At seventeen I came to Paris with a single address in my pocket, that of a company specialising in wedding photos. I learnt the tricks of the trade and earned my crust that way for a number of years. Later on I would become a photojournalist, but it all began in churches and parks and since that time I’ve never lost my fascination with these representations of happiness. They move me with their ambiguity, but is this through idealisation or cynicism? It’s up to the viewer to decide. A good wedding photograph is a photograph sold, but a part of my output found no buyers and lay yellowing in boxes. In the course of the years tens of thousands of images accumulated in this way – enough to fill a room. It was with them that I began my collection, digging like a patient archaeologist into these strata of the collective memory. Thus I made up my own album, telling the story of a hybrid family: not such a great family, but a deliberately chosen one, sometimes funny, sometimes innocent, sometimes tragic, fluctuating between the depiction of happiness and the accidents of life – reality, you might call it. This was a business of recycling and tweaking, with the status of these images changed by the mere fact of being shown to the public; initially the material of a family memory, they become testimony to the popular codes of representation of a century drawing to a close. But sometimes the unlikely mischievously slips in via double exposure, vaseline blur or some other photographic sleight of hand and lays bare the enormous potential for the fantastic. The people in these images are a perfect sample of the middle class, archetypes of the new proletariat: suburbanites. So near and yet so far, these are my neighbours, my brothers and sisters, the people we live among to such a point that there’s no telling if we’re part of them or not. It’s also the extent to which I feel involved that allows me to show these images. And as it happens, I’m getting married soon.


Jean-Christian Bourcart.


www.jcbourcart.com

Jean-Christian Bourcart is represented by the Rapho Agency, Paris.

Prints produced by Janvier.

Jean-Christian Bourcart

Born in 1960 in Colmar, France. Lives and works in New York City since 1997.


Jean-Christian Bourcart became a wedding photographer on leaving high school, then studied photography at the ETPA in Toulouse. Since 1985 he has been a regular contributor to Paris dailies Libération and Le Monde, and joined the Rapho Agency in 1990.

A portraitist who also specialises in the intimate, he photographed, then filmed prostitutes in Frankfurt brothels (Infertile Madonnas). In 1993, he codirected a feature film shot during the war in Bosnia (Elvis). In 2004, his series Traffic showed New Yorkers caught in traffic jams. In addition to his photography, he makes videos: (de) la fenêtre (1994), Céline en galère (1996), and Rapture (2004) and It’s Today (2006).

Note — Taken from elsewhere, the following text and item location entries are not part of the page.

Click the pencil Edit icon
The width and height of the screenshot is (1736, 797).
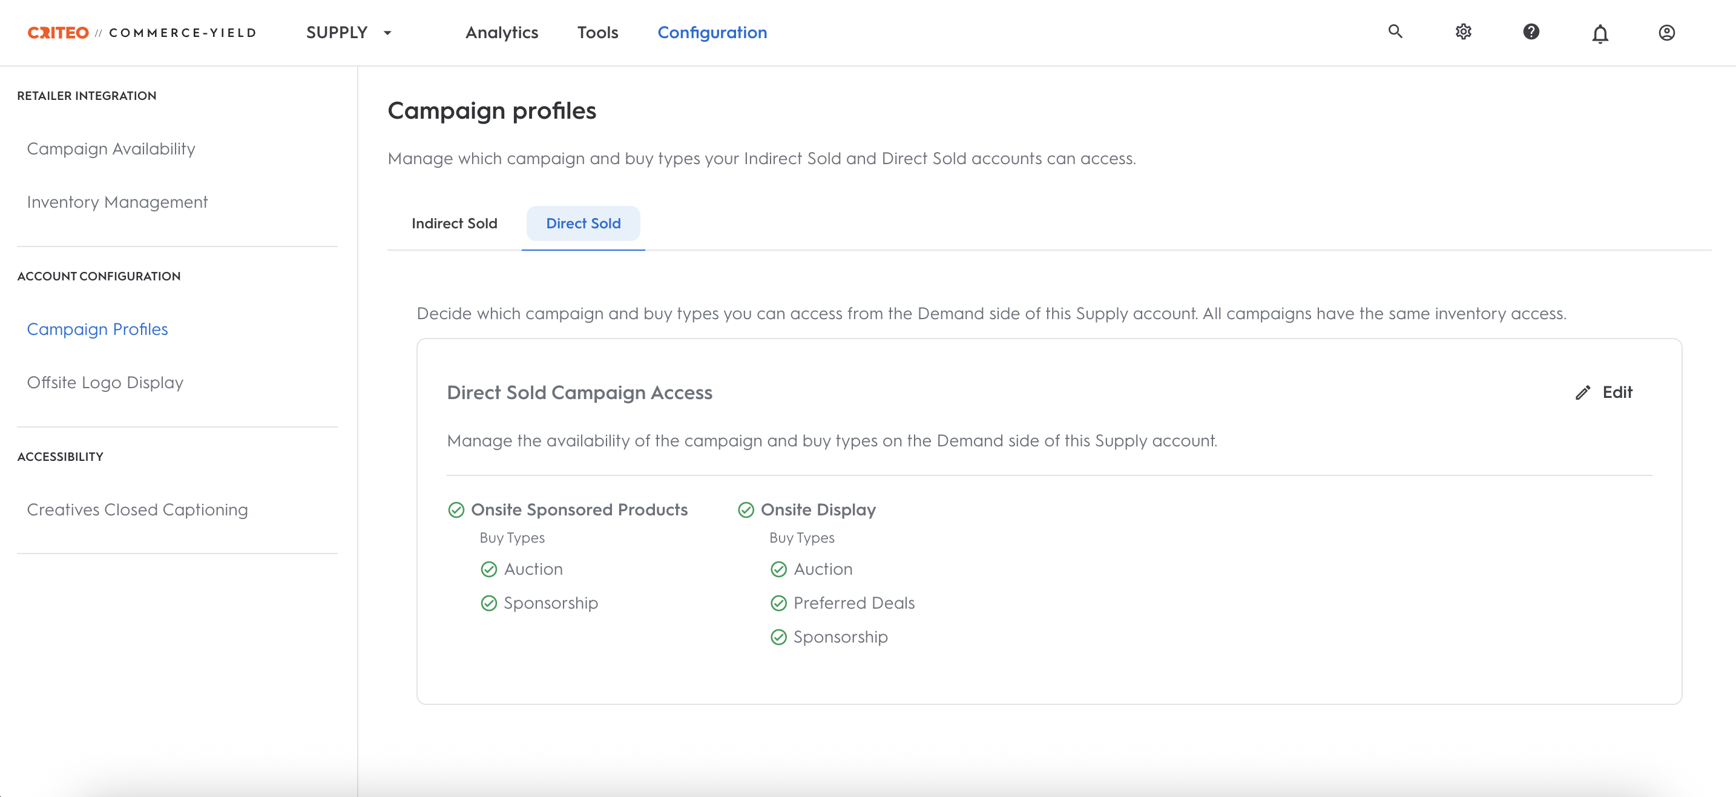click(1583, 392)
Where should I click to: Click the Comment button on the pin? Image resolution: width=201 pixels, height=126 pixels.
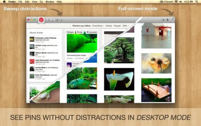tap(92, 32)
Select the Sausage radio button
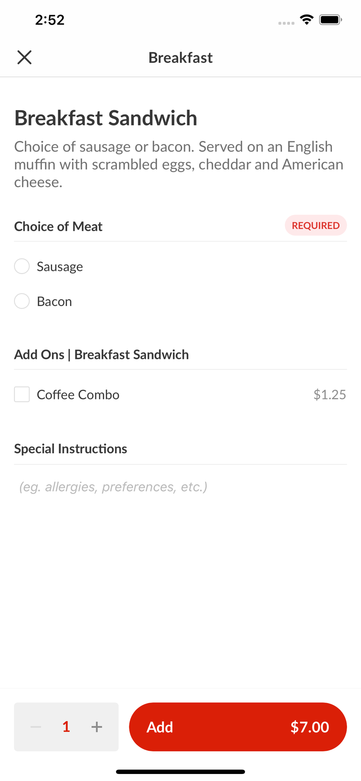 point(22,266)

His work has been shown in numerous galleries and museums around the world, and he has won awards including the Polaroid Prize in 1984, World Press Photo Award in 1991 and the Jeu de Paume Prize in 2007. His work can be found at MOMA in New York, the National Contemporary Art Fund and the Maison Européenne de la Photographie in Paris, and MAMCO in Geneva.

In July 2008, Sinon la mort te gagnait will be published by Éditions Le point du jour.

Photographer represented by the Andrea Meislin Gallery, New York ; the Alain Gutharc Gallery, Paris and the Rapho Agency.